On the topic of quench oils, would anyone please comment on how to evaluate unknown quench oils in order to "rate" them against a known oil? Parks 50, and most other oils generally referred to on the forum are available in the USA, but they are not generally available in many other parts of the world (like in South Africa where I live...). How, in your opinion, would one go about testing a local oil (with no manufacturer's specifications), or various brands of canola oil for example, to rate it's quenching speed to compare with e.g. Parks 50?
 
You can make coupons of different thicknesses and different steels, say from 1/16 of an inch through 3/8, quench and test them for hardness. Keep in mind though that speed is just part of the equation. Ideally, the least amount of stress to achieve full hardness is best. In other words, use the slowest least stressful possible medium to achieve full hardness. This is especially true with knife blades, because they are prone to warping and cracking. Also, just because there aren't any cracks visible to the naked eye, doesn't mean the steel hasn't been damaged on a microscopic level.

Since knife blades present certain geometric problems, thermal gradients, long and thin etc, and they are generally high carbon/alloy steels, it makes good sense to test on similar geometry, long and thin, wedged or diamond shaped... or better yet, knife blades and years of field testing. ;)
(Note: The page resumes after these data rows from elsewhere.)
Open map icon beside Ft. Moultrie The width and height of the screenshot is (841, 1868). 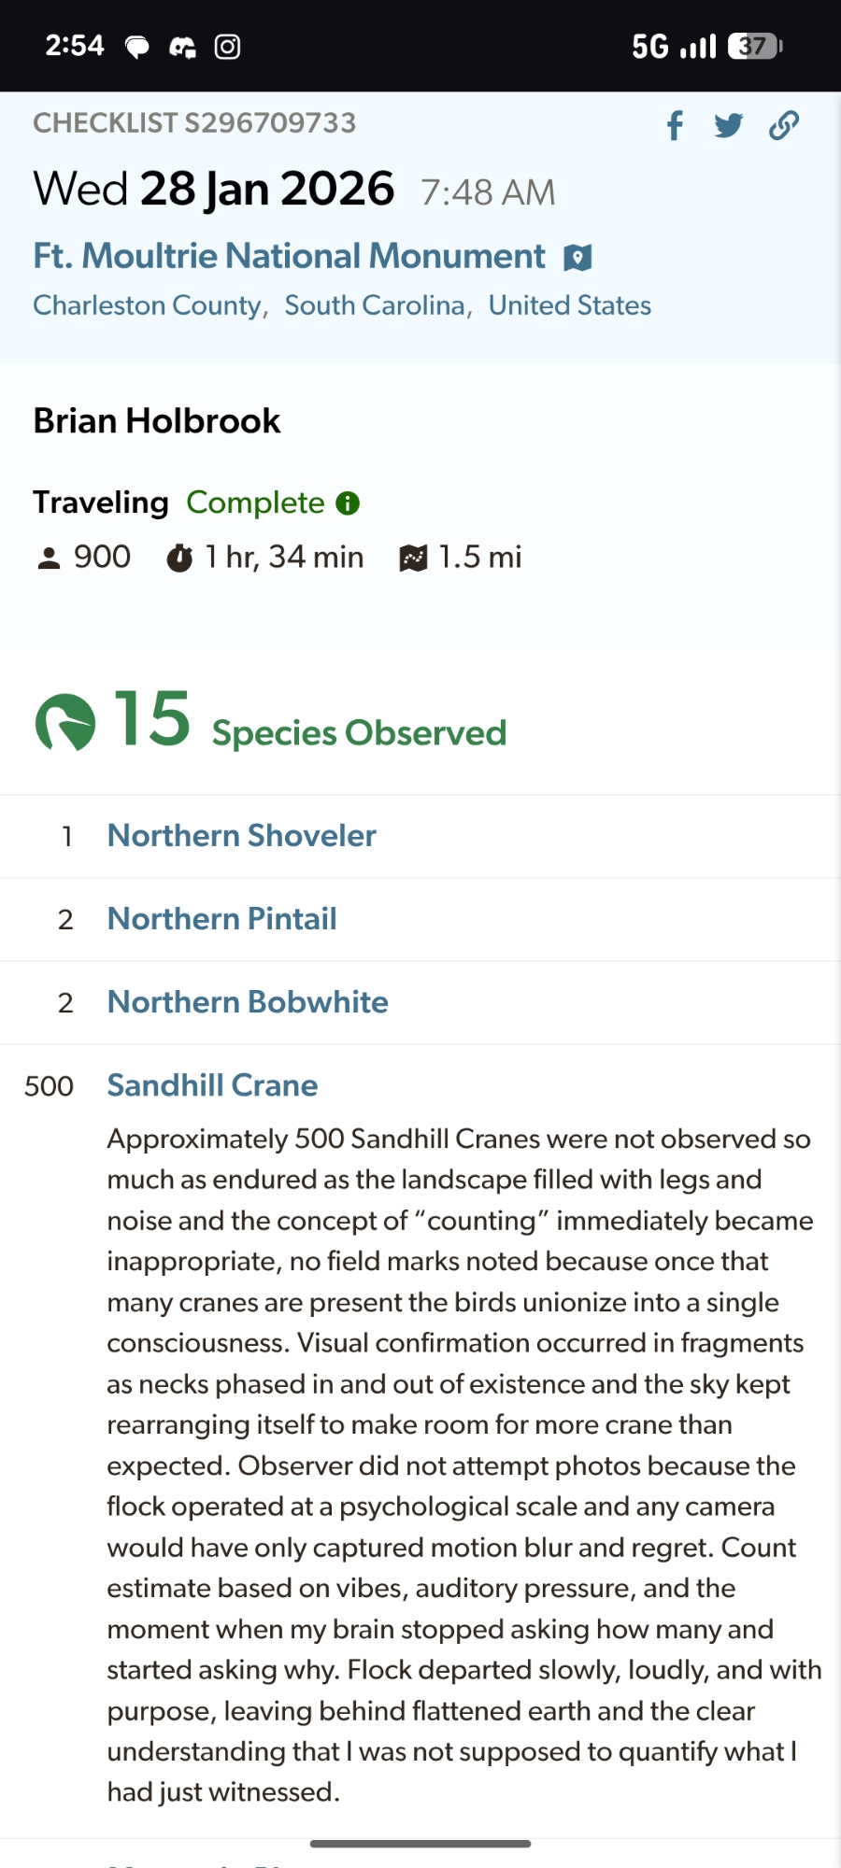577,258
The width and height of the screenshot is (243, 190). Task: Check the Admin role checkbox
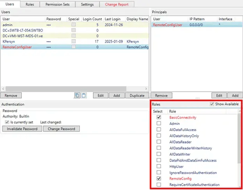point(158,123)
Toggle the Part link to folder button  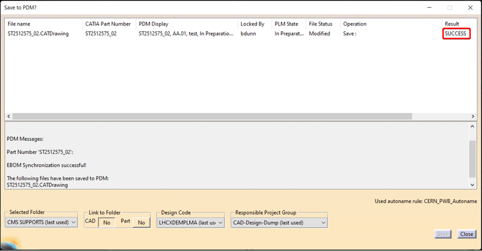(x=141, y=222)

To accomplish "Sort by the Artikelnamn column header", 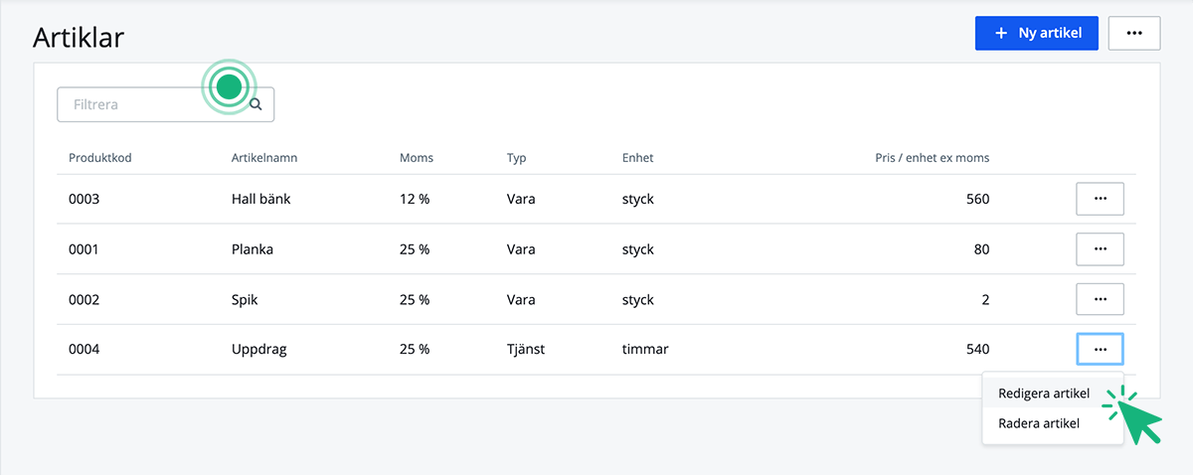I will [x=264, y=158].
Aside from that, speed wise I'd put canola somewhere between Parks#50 and AAA. If you want a fully hardened blade out of something like 1095, it's probably best not to go over about 1/8 inch thick at the thickest point, with canola. Differentially hardened blades are another story.

To put it bluntly, there just aren't any "ideal" quenching mediums for knife blades. An "ideal medium" would have to be able to cool the thin parts and the thick parts, the whole macrostructure, at the exact same given speed.... a "smart medium".

Canola oil will work well on a very wide range of steels because there are fundamental metallurgical differences between it and the engineered petroleum based fluids, due to different cooling mechanisms/mechanism. There is no "one size fits all", but canola probably comes the closest. I look at this as a *plus* for canola, but I'm sure others will hate it for that. ;)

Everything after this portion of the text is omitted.